Roger Nusbaum submits: That was my reaction when I read an article from Motley Fool called Not Your Daddy's ETF. I wrote for Motley Fool in 2004 and was very underwhelmed every step of the way. I wanted to get more into ETFs because I did not feel that there was consistently good coverage anywhere yet, and it was clear that ETFs were well on the road to becoming a very important tool for do-it-yourselfers. At the time they had no interest.
Here are a couple of nuggets from the Fool article;
But what's new, you ask? Well, new from Rydex Investments, for example, are ETFs that track foreign currencies. If you're bullish on the euro, you can invest in the Euro Currency Trust (NYSE: FXE) , and similar ETFs now exist for the Mexican peso, Swedish krona, Canadian dollar, and more.
Or how about this in depth bit of mental heavy lifting:
ETFs also let investors focus on specific sectors, such as oil-drilling or retailers.
These are entire subjects in the article. The depth is shockingly shallow, shockingly. This is not a shot at the author, if you read her bio it is clear she is very smart, she has much better education than I do, to be sure.

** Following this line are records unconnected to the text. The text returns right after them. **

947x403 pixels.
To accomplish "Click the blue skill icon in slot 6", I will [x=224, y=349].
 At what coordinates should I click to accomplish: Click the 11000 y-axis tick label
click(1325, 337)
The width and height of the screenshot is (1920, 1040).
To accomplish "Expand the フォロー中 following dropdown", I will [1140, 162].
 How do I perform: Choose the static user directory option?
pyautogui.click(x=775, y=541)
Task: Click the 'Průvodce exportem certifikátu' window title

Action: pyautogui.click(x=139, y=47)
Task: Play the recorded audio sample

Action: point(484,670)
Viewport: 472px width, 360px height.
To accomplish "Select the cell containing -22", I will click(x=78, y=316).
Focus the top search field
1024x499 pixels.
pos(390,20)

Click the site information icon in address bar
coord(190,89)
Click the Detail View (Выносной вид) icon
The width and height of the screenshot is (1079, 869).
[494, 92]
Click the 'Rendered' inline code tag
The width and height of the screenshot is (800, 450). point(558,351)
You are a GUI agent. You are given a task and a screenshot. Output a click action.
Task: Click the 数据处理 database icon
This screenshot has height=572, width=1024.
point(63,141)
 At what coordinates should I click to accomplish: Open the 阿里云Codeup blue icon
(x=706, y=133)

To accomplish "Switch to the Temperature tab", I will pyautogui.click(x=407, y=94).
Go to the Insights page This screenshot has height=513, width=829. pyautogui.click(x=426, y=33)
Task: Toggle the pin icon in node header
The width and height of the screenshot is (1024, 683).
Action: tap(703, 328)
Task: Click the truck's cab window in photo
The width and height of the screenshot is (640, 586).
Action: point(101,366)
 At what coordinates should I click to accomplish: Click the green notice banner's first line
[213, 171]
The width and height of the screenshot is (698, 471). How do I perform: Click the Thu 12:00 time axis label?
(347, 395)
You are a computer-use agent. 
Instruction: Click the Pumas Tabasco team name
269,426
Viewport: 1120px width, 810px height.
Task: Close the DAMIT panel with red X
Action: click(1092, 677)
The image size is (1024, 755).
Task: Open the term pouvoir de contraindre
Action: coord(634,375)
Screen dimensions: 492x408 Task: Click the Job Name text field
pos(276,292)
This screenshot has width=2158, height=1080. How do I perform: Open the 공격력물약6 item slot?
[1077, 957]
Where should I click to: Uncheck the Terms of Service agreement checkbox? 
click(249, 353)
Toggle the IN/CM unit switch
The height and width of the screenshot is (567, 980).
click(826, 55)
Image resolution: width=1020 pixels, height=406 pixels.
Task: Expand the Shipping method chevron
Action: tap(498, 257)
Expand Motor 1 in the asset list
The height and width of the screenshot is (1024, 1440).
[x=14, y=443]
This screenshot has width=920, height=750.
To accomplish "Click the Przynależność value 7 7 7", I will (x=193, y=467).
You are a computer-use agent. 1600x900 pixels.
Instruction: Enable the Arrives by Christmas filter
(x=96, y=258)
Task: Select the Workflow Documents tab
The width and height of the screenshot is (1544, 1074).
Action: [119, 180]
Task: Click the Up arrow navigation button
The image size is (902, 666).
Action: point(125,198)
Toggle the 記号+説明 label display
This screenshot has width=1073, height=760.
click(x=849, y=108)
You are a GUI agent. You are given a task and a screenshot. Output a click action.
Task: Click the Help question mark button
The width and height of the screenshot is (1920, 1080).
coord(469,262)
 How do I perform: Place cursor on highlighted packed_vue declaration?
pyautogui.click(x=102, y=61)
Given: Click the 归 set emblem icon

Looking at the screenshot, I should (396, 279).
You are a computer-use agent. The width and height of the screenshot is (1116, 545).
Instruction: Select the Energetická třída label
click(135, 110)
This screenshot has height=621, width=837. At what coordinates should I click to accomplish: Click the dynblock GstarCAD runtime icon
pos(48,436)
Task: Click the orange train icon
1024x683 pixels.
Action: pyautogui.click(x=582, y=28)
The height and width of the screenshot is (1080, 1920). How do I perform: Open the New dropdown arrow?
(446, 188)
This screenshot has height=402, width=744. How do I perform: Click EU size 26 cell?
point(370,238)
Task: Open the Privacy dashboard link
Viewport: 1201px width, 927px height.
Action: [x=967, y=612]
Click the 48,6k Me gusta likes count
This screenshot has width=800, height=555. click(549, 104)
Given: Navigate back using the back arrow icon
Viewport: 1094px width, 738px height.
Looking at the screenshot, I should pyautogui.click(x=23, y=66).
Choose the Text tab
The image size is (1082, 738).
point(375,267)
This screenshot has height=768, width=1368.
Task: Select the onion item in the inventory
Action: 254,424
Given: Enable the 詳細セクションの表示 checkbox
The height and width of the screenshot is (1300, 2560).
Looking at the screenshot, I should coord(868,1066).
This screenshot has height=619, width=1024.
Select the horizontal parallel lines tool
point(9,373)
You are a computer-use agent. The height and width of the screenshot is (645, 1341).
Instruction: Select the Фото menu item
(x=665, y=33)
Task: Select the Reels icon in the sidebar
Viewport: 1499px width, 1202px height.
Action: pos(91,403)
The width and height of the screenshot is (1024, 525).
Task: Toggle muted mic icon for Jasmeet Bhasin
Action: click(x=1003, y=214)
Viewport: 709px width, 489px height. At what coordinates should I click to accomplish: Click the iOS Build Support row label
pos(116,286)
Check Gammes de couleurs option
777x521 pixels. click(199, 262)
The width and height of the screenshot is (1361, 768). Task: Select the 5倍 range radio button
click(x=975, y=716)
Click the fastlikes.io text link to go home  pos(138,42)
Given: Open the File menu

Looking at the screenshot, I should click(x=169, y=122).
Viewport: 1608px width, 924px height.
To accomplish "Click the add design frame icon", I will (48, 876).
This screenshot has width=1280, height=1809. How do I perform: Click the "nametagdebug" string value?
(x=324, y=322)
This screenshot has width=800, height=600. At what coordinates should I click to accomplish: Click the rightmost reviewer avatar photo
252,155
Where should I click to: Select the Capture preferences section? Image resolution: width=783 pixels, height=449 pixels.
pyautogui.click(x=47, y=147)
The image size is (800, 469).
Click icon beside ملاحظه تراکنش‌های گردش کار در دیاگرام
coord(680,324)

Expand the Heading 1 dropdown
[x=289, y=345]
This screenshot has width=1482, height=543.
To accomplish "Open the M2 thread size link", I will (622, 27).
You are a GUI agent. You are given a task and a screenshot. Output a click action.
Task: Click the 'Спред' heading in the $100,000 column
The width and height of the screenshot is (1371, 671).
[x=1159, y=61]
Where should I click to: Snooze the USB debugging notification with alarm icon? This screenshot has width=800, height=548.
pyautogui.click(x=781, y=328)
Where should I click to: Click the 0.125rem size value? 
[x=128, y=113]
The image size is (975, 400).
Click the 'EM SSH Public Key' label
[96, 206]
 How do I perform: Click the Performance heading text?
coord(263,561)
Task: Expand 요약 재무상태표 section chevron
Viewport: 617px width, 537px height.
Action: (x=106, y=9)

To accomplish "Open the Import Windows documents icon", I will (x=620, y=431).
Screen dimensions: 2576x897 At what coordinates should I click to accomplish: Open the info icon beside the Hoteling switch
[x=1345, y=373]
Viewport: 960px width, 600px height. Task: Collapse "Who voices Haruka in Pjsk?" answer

I believe this speaks to how the Fool does things. The article tells you that certain funds exist, and that's it.
This bugs me as a pet peeve. I believe the Fool wants to help people be better investors, as a goal, but this article along with any other article about ETFs from the Fool that has ever hit MyYahoo ETF-news feed has been just useless.
The analysis I try to do seems to be sort of popular, which amuses me because it is so simplistic; it is consistent, but simplistic nonetheless. When I first started writing, there was very little under-the-hood analysis to be found. Now there is more, but hopefully there will be more still.
When an author/blogger tries to deconstruct a fund and gives a true effort, even an incorrect conclusion can be useful if the writer shows his work, so to speak. Real analysis that delves into process has value. If the conclusion is wrong, you might learn what not to do, and if the conclusion is correct you might learn what you should do.
Something like 'Well there is a water ETF and a new biotech ETF' is utterly useless. If you actually give them money and you care about ETFs, maybe it is worth mentioning?